Bolero’nun mirasçılarıyla ilgili bu karışık ve de karmaşık hikâye henüz sonlanmış da değil çünkü 1 Mayıs tarihinden tam 5 gün önce Sacem’in bürosunu bir avukatlar ordusu istila ediyor. Karara itiraz ediyorlar. Gerekçeleri ise şu: 1928 yılında Bolero ilk kez Palais Garnier’de (Paris Operası) seslendirildiğinde, bir balenin müziği olarak kullanılmıştır; ünlü balet Nijinski’nin kızkardeşi Bronislava Nijinska’yla beraber, sahne dekorlarını ve kostümleri tasarlayan Alexandre Benois’in bir balesi olarak sahnelendiğinden ve Benois 1960 yılında öldüğünden, eserin telif hakkının 2038 yılına kadar muhafazasının gerektiği iddia edilmekte. Söz konusu edilen 20 milyon Avrodur ve Ravel’in mirasçılarıyla, dekorcu Alexandre Benois’ nın mirasçıları arasında paylaşılması istenmektedir. Sacem buna itiraz emiştir ve kararı mahkemeler verecektir!

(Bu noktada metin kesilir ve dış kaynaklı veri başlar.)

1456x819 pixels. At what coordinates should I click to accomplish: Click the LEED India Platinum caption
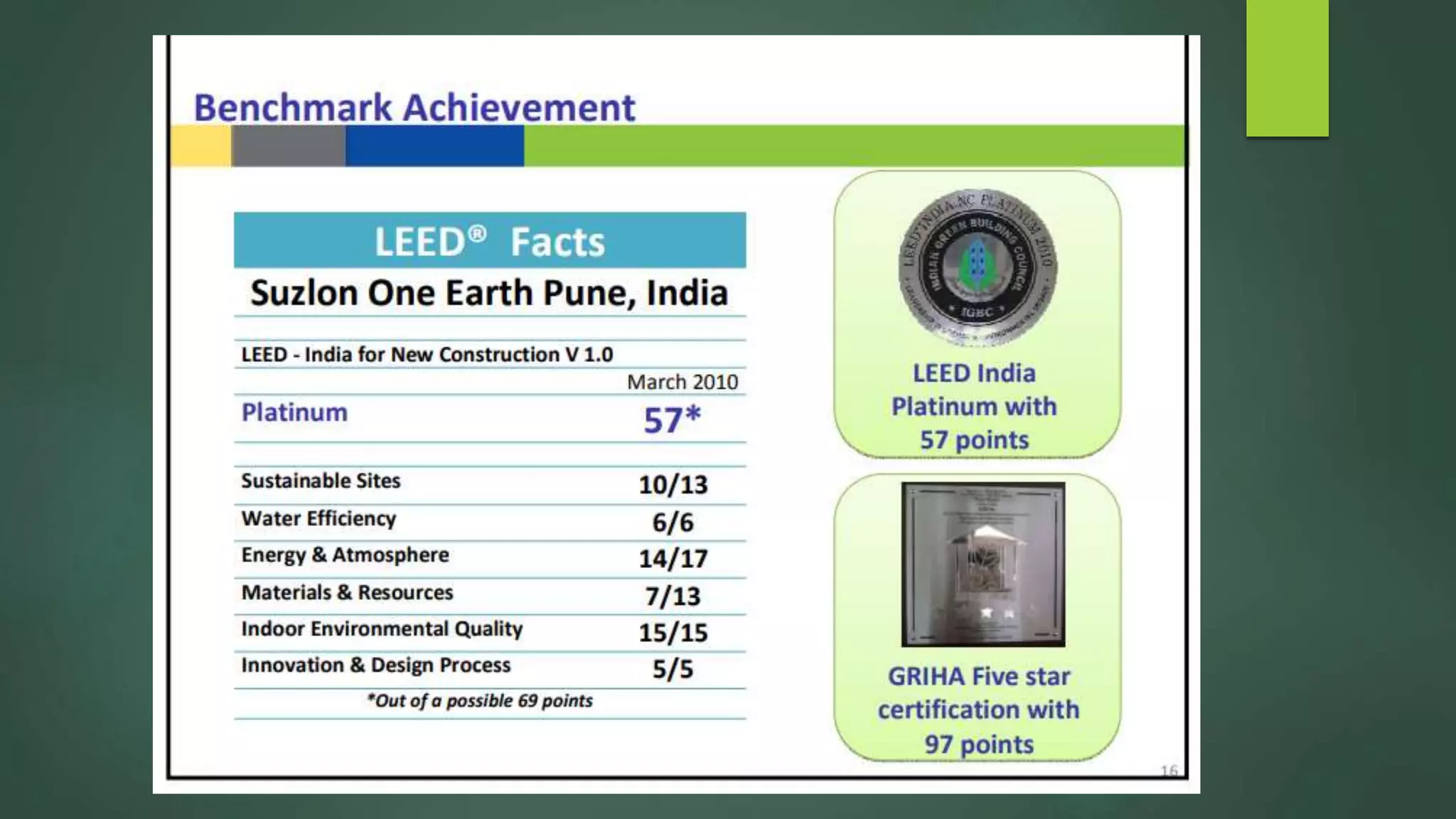pyautogui.click(x=974, y=407)
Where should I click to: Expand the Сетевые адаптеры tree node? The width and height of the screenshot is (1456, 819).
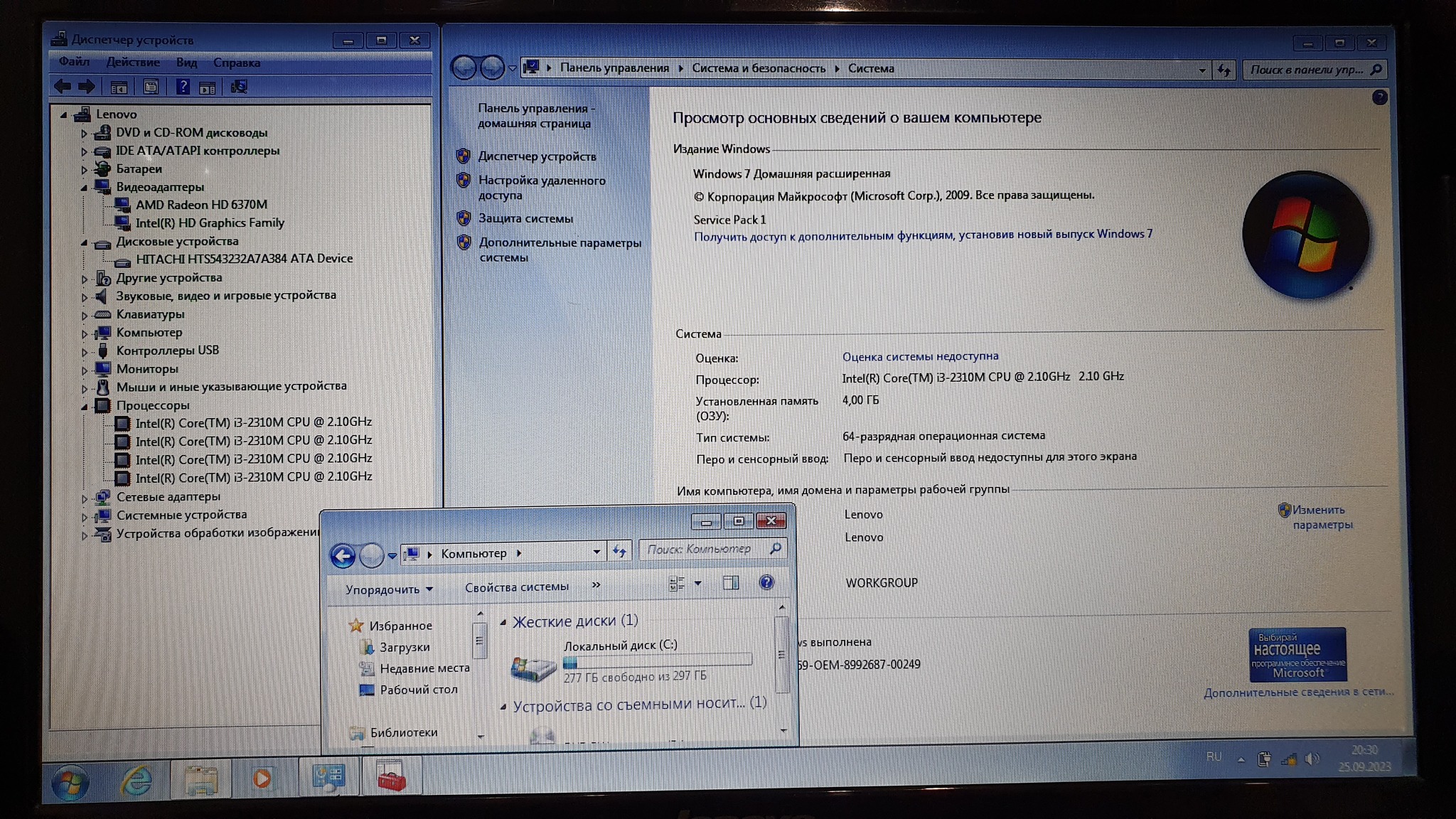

Öte yandan Maurice Ravel’in “mirasçıları” gün yüzü görmeğe devam ediyorlar. Zira Çocuk ve Büyüler’in haklarının ortadan kalması için 2033 yılına; Don Kişot’tan Dulcinea’ya adlı yapıt için 2055’e; 1919 öncesinin yapıtları içinse, 2022’a ulaşılması gerekmekte.
Bu arada sadece Bolero’nun değil, La Valse ve Çigan’ın ve iki piyano konçertosu üzerindeki telif hakları ortadan kalmış durumda. Bu eserleri çalanlara, bu eserlerden yararlanarak, bale müziği yapacaklara duyurulur.